Suspicious envelopes sent


Suspicious envelopes sent

NEW YORK — Authorities investigating white powder found in envelopes at New York’s Wall Street Journal say similar mail was received at Harvard Law School in Massachusetts.

Police evacuated about 250 people from the Journal’s Manhattan newsroom and executive offices Wednesday after about a dozen envelopes were found. FBI spokesman James Margolin says five employees were decontaminated as a precaution.

A newspaper spokeswoman said the New York mail was addressed to several executives. The postmark was Knoxville, Tenn., but each letter had a different return address.

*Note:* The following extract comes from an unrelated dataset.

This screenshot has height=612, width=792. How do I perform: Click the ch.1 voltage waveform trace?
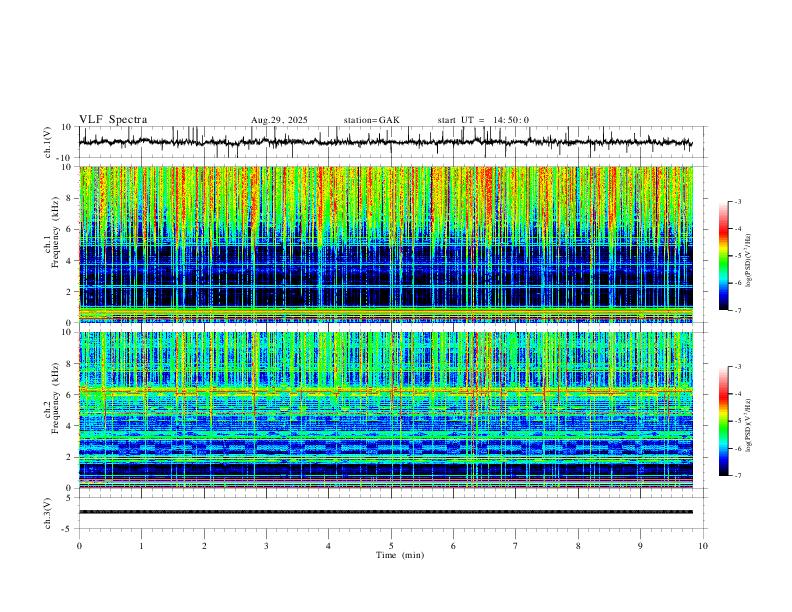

The FBI in Knoxville said another letter with powder and a Knoxville postmark was received at Harvard Law School, addressed to political commentator Alan Dershowitz. He recently published an opinion piece in the Journal defending Israel’s actions in Gaza.

Mayor to be investigated

PORTLAND, Ore. — The state’s attorney general agreed Wednesday to investigate claims made by the mayor of Portland that he lied to cover up a sexual relationship with an 18-year-old male.

Portland Mayor Sam Adams admitted this week that he lied to cover up his relationship with a teenage legislative intern because a potential mayoral candidate had spread rumors that Adams had sex with a minor.

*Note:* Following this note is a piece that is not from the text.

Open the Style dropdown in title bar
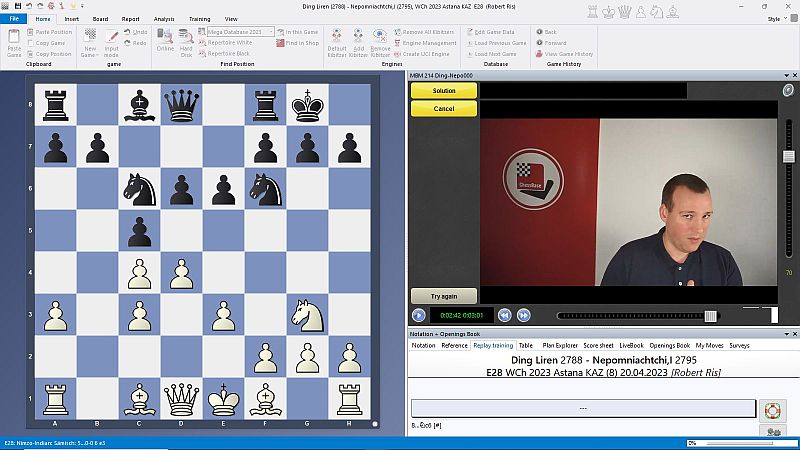The image size is (800, 450). 776,19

Adams, who is 42, said the teen was 17 when they met in 2005, and that the relationship did not turn sexual until the boy turned 18. He said he lied because he was afraid voters wouldn’t believe that his young lover had turned 18 before they started having sex.

Adams became mayor on New Year’s Day, making Portland the largest U.S. city with an openly gay mayor.

Fatal stabbing at Va. Tech

BLACKSBURG, Va. — A fatal stabbing on Virginia Tech campus has triggered a crisis alert system that was revamped after a deadly mass shooting there in 2007.

Students were warned Wednesday night to stay in place in an alert sent by e-mail and text message. After a suspect was taken into custody, students were told about an hour later they could resume normal activity.

The killing took place at the Graduate Life Center. A university news release says the suspect is a male graduate student and the victim is a female graduate student. Police found a knife they believe was the murder weapon.

The alert system was revamped after gunman Seung-Hui Cho took 32 lives before turning the gun on himself in an April 2007 rampage.

Kennedy leaves hospital

WASHINGTON — Sen. Edward M. Kennedy was released from the hospital and doing well Wednesday after suffering a seizure during an inaugural luncheon.

Kennedy’s office confirmed that the senator left Washington Hospital Center, where he stayed overnight for observation, and was resting at home. Kennedy has been under treatment for a brain tumor.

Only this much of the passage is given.